Gaucher’s disease is an autosomal recessive inherited disorder resulting from deficiency of acid beta-glucosidase. It is characterized by thrombocytopenia, anemia, hepatosplenomegaly, and bone pain.

Incidence

The incidence of Gaucher’s disease in non-Jewish populations is 1:40,000. For the Ashkenazi Jewish population, the carrier rate is 1:15, whereas the disease rate is 1:855. In those of Norrbottnian Swedish descent, the incidence of Type III Gaucher’s disease is 1:50,000.

Etiology

All three types of Gaucher’s disease are caused by deficiency of the acid β-glucoside as the result of a mutation in the structural gene providing the enzyme encoding.
Subtypes of Gaucher’s Disease

• Type I: Adult/non-neuronopathic form
• Type II: Infantile/acute neuronopathic form
• Type III: Juvenile/Norrbottnian form

Signs and Symptoms

• Ataxia
• Dementia
• Fatigue
• Generalized weakness
• Hepatosplenomegaly
• Pathologic fractures
• Psychomotor retardation
• Seizures
• Severe bone and joint pain
• Spasticity
• Strabismus
• Trismus

Medical Management

The primary focus of medical care for the patient with Gaucher’s disease is administration of the enzyme therapy agent imiglucerase.
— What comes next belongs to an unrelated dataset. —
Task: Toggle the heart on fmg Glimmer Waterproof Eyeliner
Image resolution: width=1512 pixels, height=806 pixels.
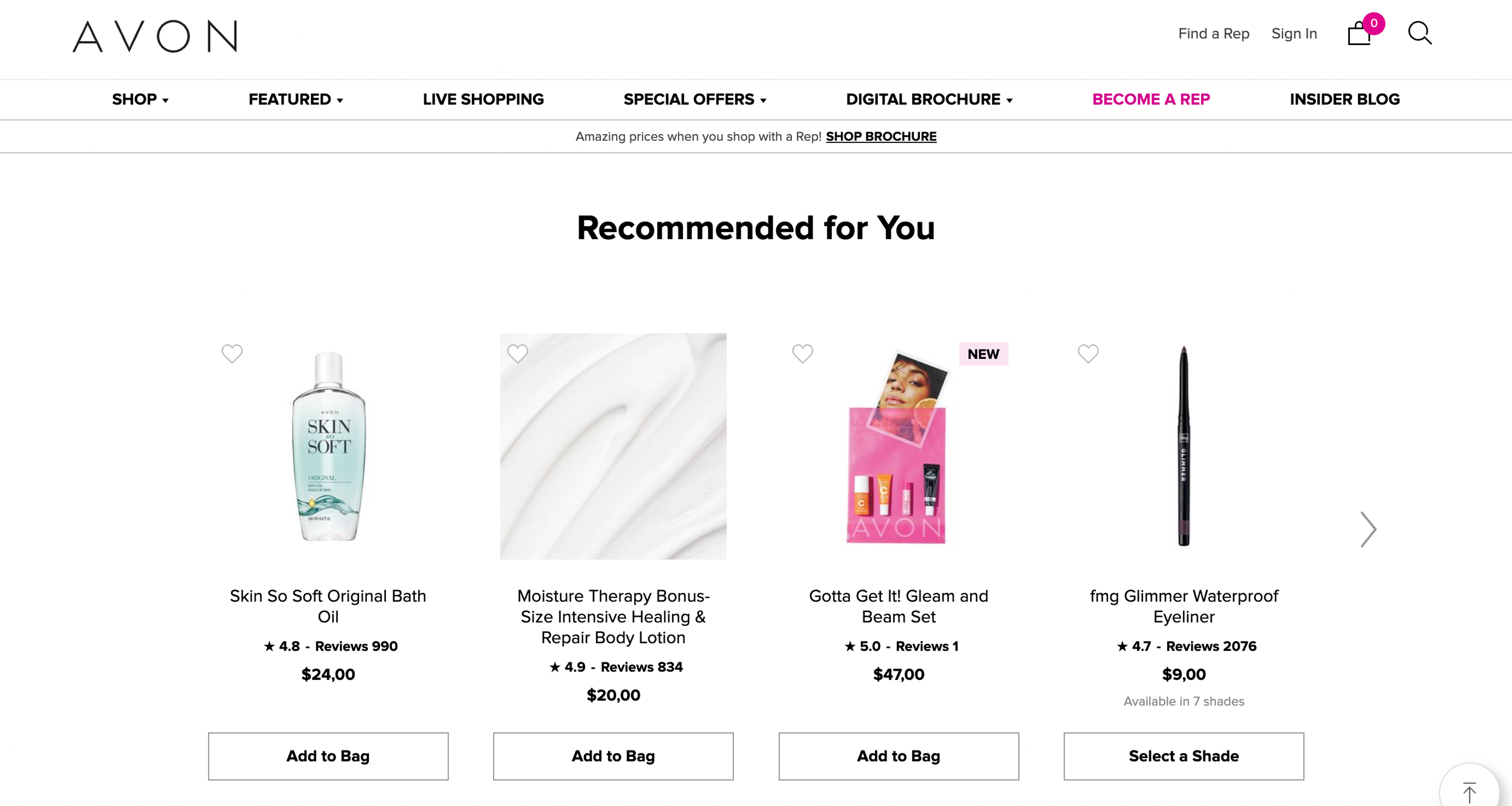Action: (x=1088, y=353)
Both visceral and hematologic manifestations of Gaucher’s disease respond relatively quickly to enzyme replacement therapy; however, skeletal manifestations of the disease are slow to respond to enzyme therapy. Enzyme replacement therapy is usually directed by a metabolic disease specialist frequently working closely with a hematologist.
Splenomegaly may be treated surgically by splenectomy. This surgical intervention is used less frequently since the development of enzyme replacement therapy.
Not all patients respond favorably to enzyme replacement therapy, particularly those with portal hypertension, extensive splenic infarction, extensive splenic fibrosis, pulmonary manifestations, hematologic malignancy, and/or cirrhosis.
Hip arthroplasty, total or hemi, may be needed secondary to skeletal manifestations of this disease. Prudence dictates re-evaluation of the need for such surgery after several months of enzyme replacement therapy.
Patients with documented splenomegaly are advised to avoid contact sports and other activities/avocations with greatly elevated risk of splenic rupture.

Complications

• Anemia
• Avascular necrosis
• Bony infarcts
• Cirrhosis (rare)
• Esophageal varices
• Fibrotic parenchymal infiltrates
• Hepatomegaly
• Hypergammaglobulinemia
• Impaired neutrophil chemotaxis
• Intrapulmonary vascular dilation
• Leukopenia
• Portal hypertension
• Pulmonary infiltrates
• Splenic rupture
• Thrombocytopenia
• T-lymphocyte deficiency

Anesthesia Implications

Glycosphingolipid deposits in the head and neck may encroach on the oropharynx and trachea and may contribute to a smaller-than-normal mouth, rendering direct laryngoscopy and airway management difficult. These deposits may cause the glottis and/or trachea to be smaller than expected, requiring the anesthetist to reconsider the size of the endotracheal tube and place a smaller one. Placement of a laryngeal mask airway (LMA) may be impeded because of the patient’s small mouth opening.
A patient with the infantile/Type II variant of Gaucher’s disease may be severely developmentally delayed and also prone to stridor. Hepatosplenomegaly can be very significant in the young patient. The prognosis for the patient with infantile/Type II Gaucher’s disease is very poor, with rapid progression culminating in death, usually within 2 years.
Gastroesophageal reflux, aspiration, and the continuing potential for aspiration are closely associated with both Type II and Type III Gaucher’s disease; therefore rapid sequence induction is in order for the provision of general anesthesia.
As with any anticipated difficult airway scenario, the difficult airway cart should be readily available and the anesthetist with the most experience should be chosen to attempt intubation. Anesthestists should be prepared to provide postoperative ventilatory support to allow the patient the best opportunity to fully regain control of protective airway reflexes and to recover full muscle tone.
Regional anesthesia is an option for the patient and has been used successfully in the past.